Like fantasy gaming, fantasy literature, scientific literature, different music, the Smurfs, imagination and literally any good thing that makes anybody's childhood more fulfilling, Pokemon was once widely attacked by Western religious cultists for what they believed to be "occult teachings" or "satanic imagery." Pokemon, they reasoned, symbolized a lot of misleading, supernatural hocus-pocus that could brainwash children and potentially compromise the other misleading, supernatural hocus-pocus their parents intended them to be brainwashed with.

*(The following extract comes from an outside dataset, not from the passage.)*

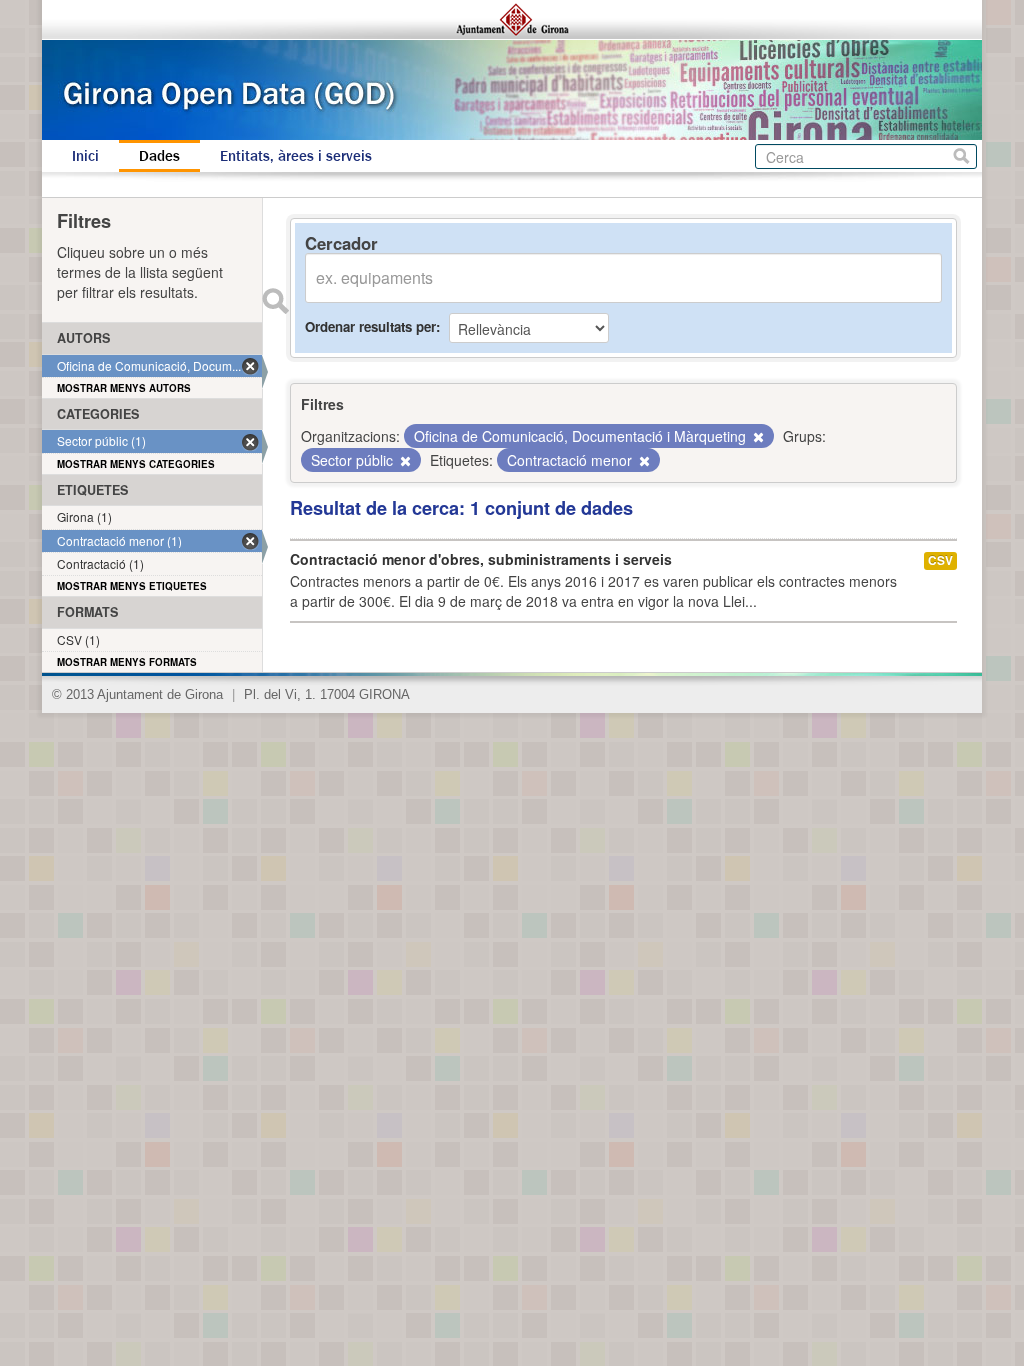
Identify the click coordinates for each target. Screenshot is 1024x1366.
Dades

Many weak, xenophobic and hypocritical arguments were raised by these fringe kooks in a desperate attempt to turn America against the yellow menace, but at least one rather obscure complaint holds some water: it seems quite likely that Alakazam's head is supposed to be shaped like an inverted pentacle, seen here in the official symbol for the Church of Satan. I probably don't need to tell anybody reading this that a secret, Satanic conspiracy to corrupt children is not the reason why Alakazam has a five-pointed head. As far as Japanese popular culture is concerned, Western religious symbolism, be it "holy" or "unholy" in its original context, is nothing but a bunch of charmingly weird, foreign mythology that can be freely applied wherever a children's cartoon character needs an injection of cool, exotic culture, in other words the same thing every single country does with every single other country's cultural symbols.
Alakazam is a telepathic bug-dog-man who manages to wield soup spoons in a menacing fashion and has Satanism for a head, all for no reason whatsoever other than the fact that it looks cool, and it does.